Pembahasan
seputar Khabar al-Wâhid atau Hadîts Ahâd sudah menjadi polemik sepanjang masa.
Selama para pengikut masing-masing pihak yang berpolemik masih ada, maka selama
itu pula perdebatan seputar hal itu tetap berlangsung, kecuali sampai batas
yang dikehendaki oleh Allah.
Sekalipun demikian, yang menjadi tolok ukur suatu kebenaran adalah sejauh mana
keberpegangan kepada al-Qur'an dan as-Sunnah melalui argumentasi-argumentasi
yang kuat, valid dan meyakinkan.
Ada
golongan yang berkeyakinan dan keyakinannya itu salah bahwa Hadits Ahâd bukan
hujjah bagi 'aqidah. Karena menurut mereka, Hadits Ahâd itu bukan Qath'iy
ats-Tsubût (keberadaan/sumbernya pasti), maka mereka menganggap hadits tersebut
tidak dapat memberikan informasi pasti (yang bersifat keilmuan dan yaqin).
Benarkah statement-statement yang mereka lemparkan?, berikut ulasan mengenai
masalah yang amat prinsipil dan urgen tersebut.
Semoga bermanfa'at bagi kita semua.
* * *
A.
Berhujjah Dengan Hadits Ahad ( Khabar Al-Wahid )
Definisi
Hadits Ahad
adalah hadits yang periwayatannya tidak mencapai jumlah banyak orang, hingga
tidak mencapai mutawâtir (yaitu kebalikannya). Hadits Ahad yang diriwayatkan
oleh satu orang pada setiap jenjangnya maka dinamaakan hadits gharîb. Bila
diriwayatkan oleh dua orang pada setiap jenjangnya disebut dengan Hadits 'Azîz.

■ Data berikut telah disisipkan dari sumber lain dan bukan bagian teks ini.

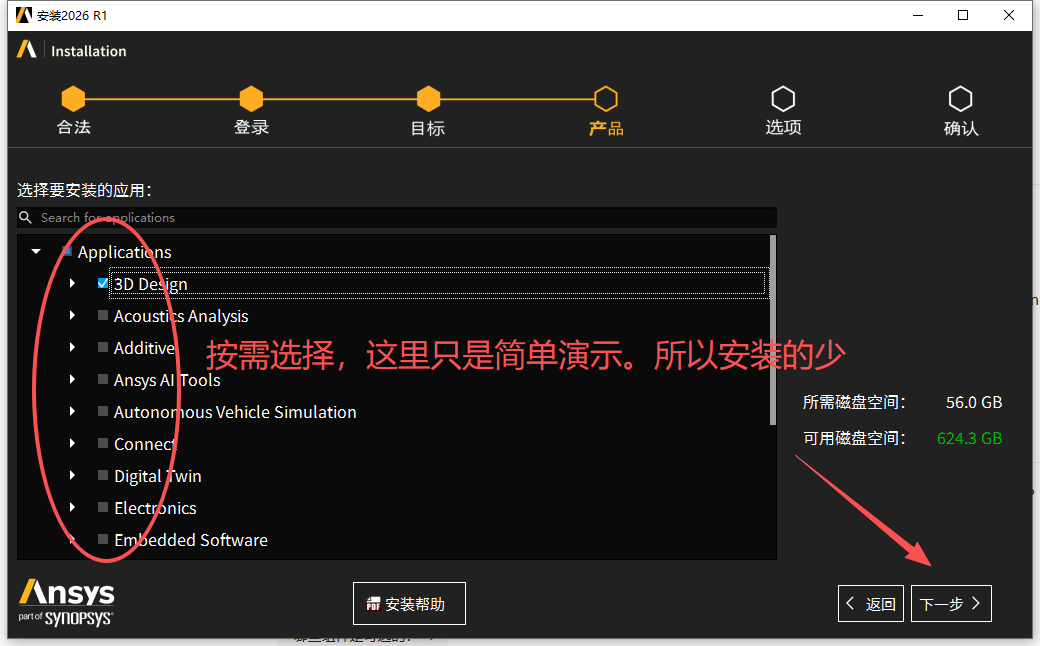Click the search magnifier icon
This screenshot has width=1040, height=646.
click(x=25, y=217)
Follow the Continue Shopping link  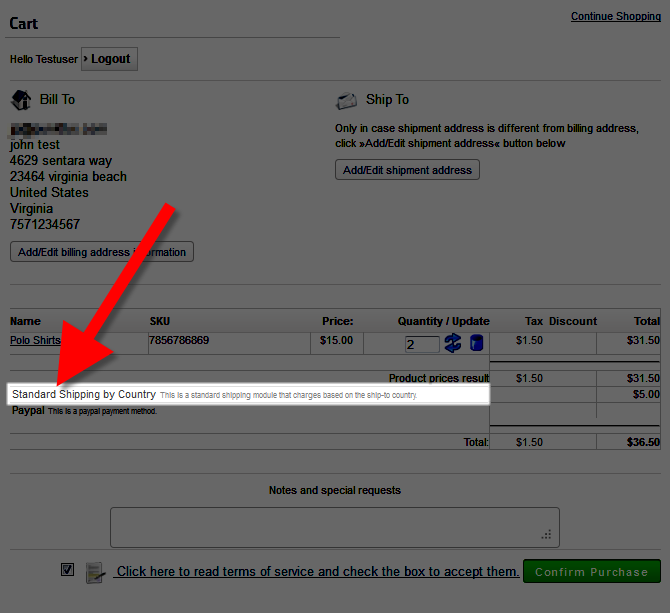[x=615, y=16]
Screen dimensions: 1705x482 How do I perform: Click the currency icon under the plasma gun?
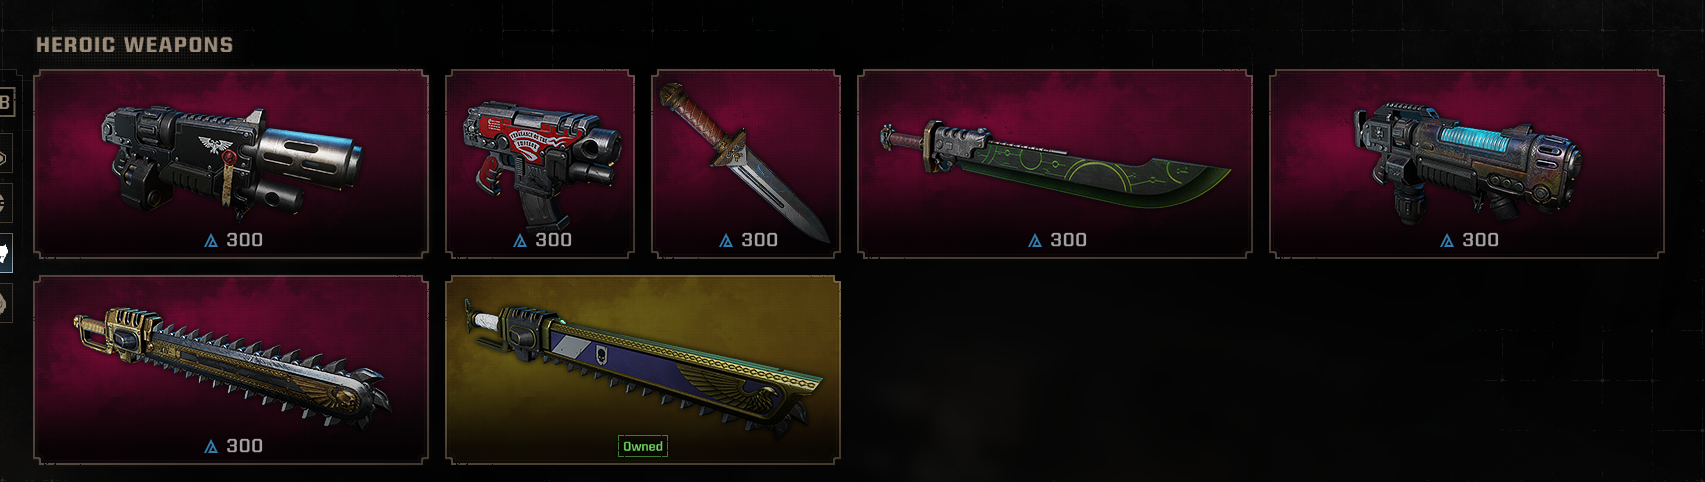pyautogui.click(x=1447, y=241)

Sedangkan Hadits Ahâd yang diriwayatkan oleh jama'ah (banyak orang) namun tidak
mencapai derajat mutawatir disebut Hadits Masyhûr. Jadi, Hadits Ahâd itu hadits
yang tidak sampai pada syarat-syarat mutawatir.
Hadits Ahâd menurut Muhadditsin (para ahli hadits) dan Jumhur (mayoritas) ulama
muslimin, wajib diamalkan apabila memenuhi syarat keshahihan dan diterimanya
hadits itu. (dari Buletin an-Nur, tahun VI, No. 247/Jum'at I/Jumadal ula 1421
H)
Dalam hal ini, terdapat 3 pendapat seputar masalah: Apakah Khabar al-Wâhid atau
Hadîts Ahâd dapat memberikan informasi yang pasti (bersifat keilmuan dan
yaqin)?
I. Pendapat Pertama:
Khabar al-Wâhid atau Hadîts Ahâd DAPAT MEMBERIKAN INFORMASI YANG PASTI
(BERSIFAT KEILMUAN DAN YAQIN) SECARA MUTLAK/TOTAL.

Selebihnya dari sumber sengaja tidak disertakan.